The exercise:
Copy out every line of the listing below word for word, omitting the pictures.

Items from a data source:
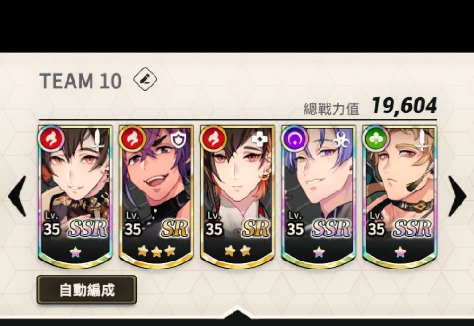Image resolution: width=474 pixels, height=326 pixels.
Task: Click fire element icon on first SSR card
Action: coord(52,139)
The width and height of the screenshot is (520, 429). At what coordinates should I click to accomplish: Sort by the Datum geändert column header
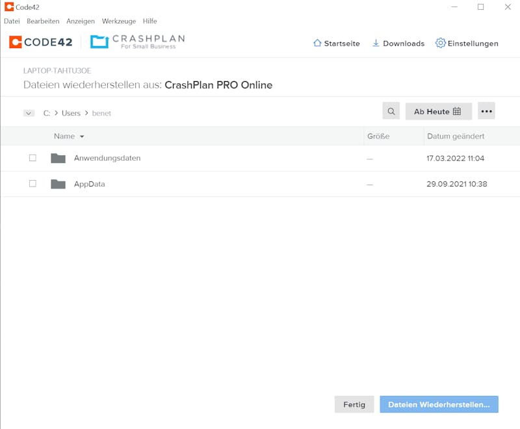coord(456,137)
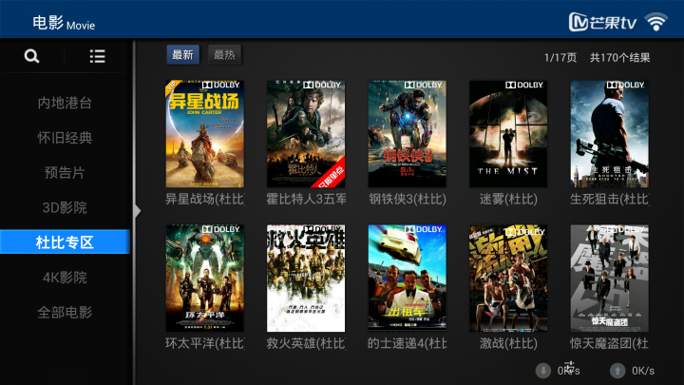Viewport: 684px width, 385px height.
Task: Open the 的士速递4 title link
Action: [x=407, y=343]
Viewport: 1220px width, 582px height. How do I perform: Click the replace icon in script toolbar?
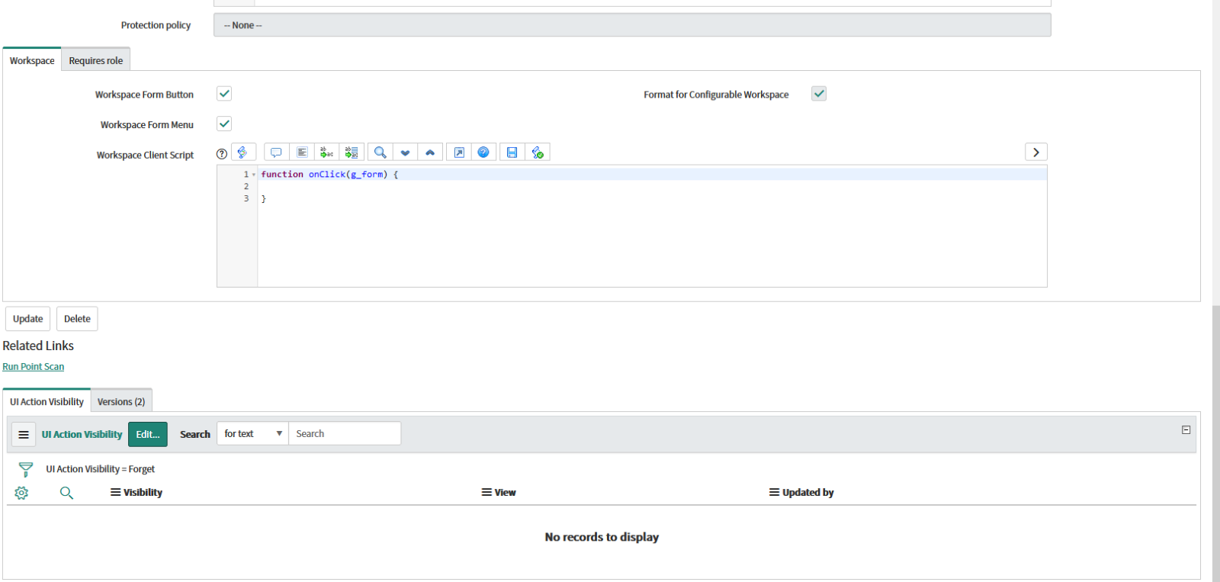click(x=326, y=153)
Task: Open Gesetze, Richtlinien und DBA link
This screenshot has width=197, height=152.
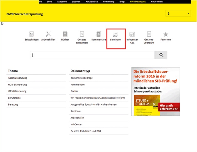Action: pos(85,131)
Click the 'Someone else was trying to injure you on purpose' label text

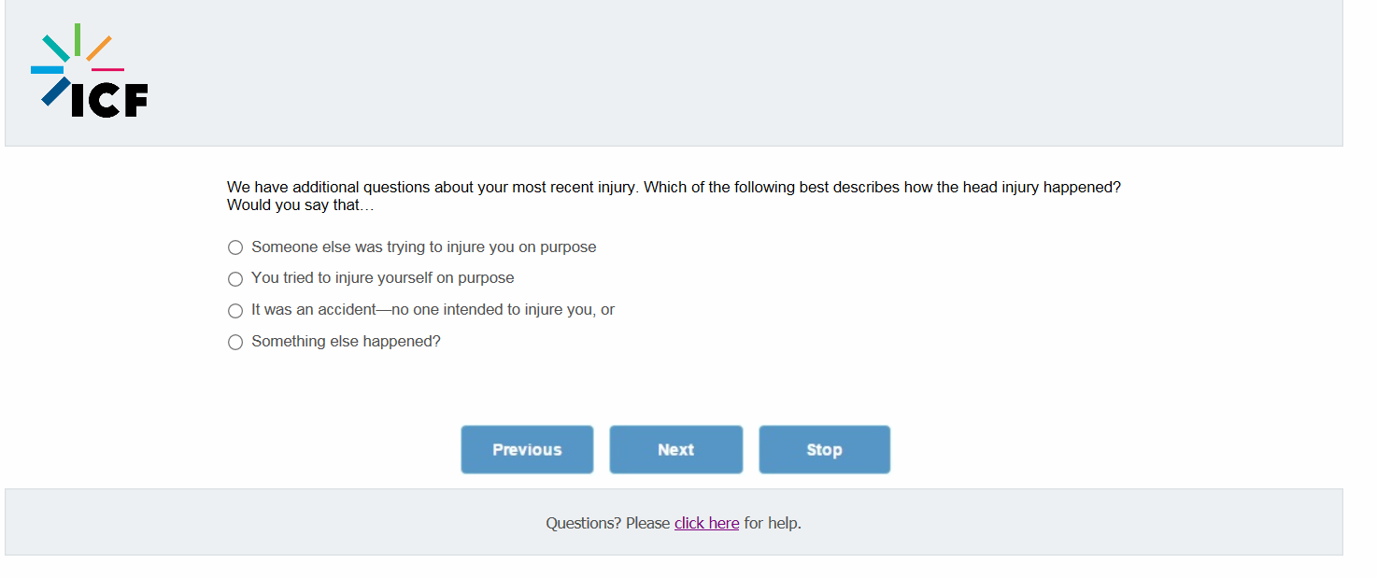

Answer to this problem:
Image resolution: width=474 pixels, height=326 pixels.
Task: Click fire element icon on first SSR card
Action: coord(52,139)
The width and height of the screenshot is (520, 429). At what coordinates should I click to accomplish: Sort by the Datum geändert column header
coord(456,137)
Viewport: 684px width, 385px height.
Task: Open the 的士速递4 title link
Action: [x=407, y=343]
Viewport: 1220px width, 582px height. How do I perform: Click the replace icon in script toolbar?
click(x=326, y=153)
Task: Open Gesetze, Richtlinien und DBA link
This screenshot has width=197, height=152.
Action: pos(85,131)
Click the 'Someone else was trying to injure you on purpose' label text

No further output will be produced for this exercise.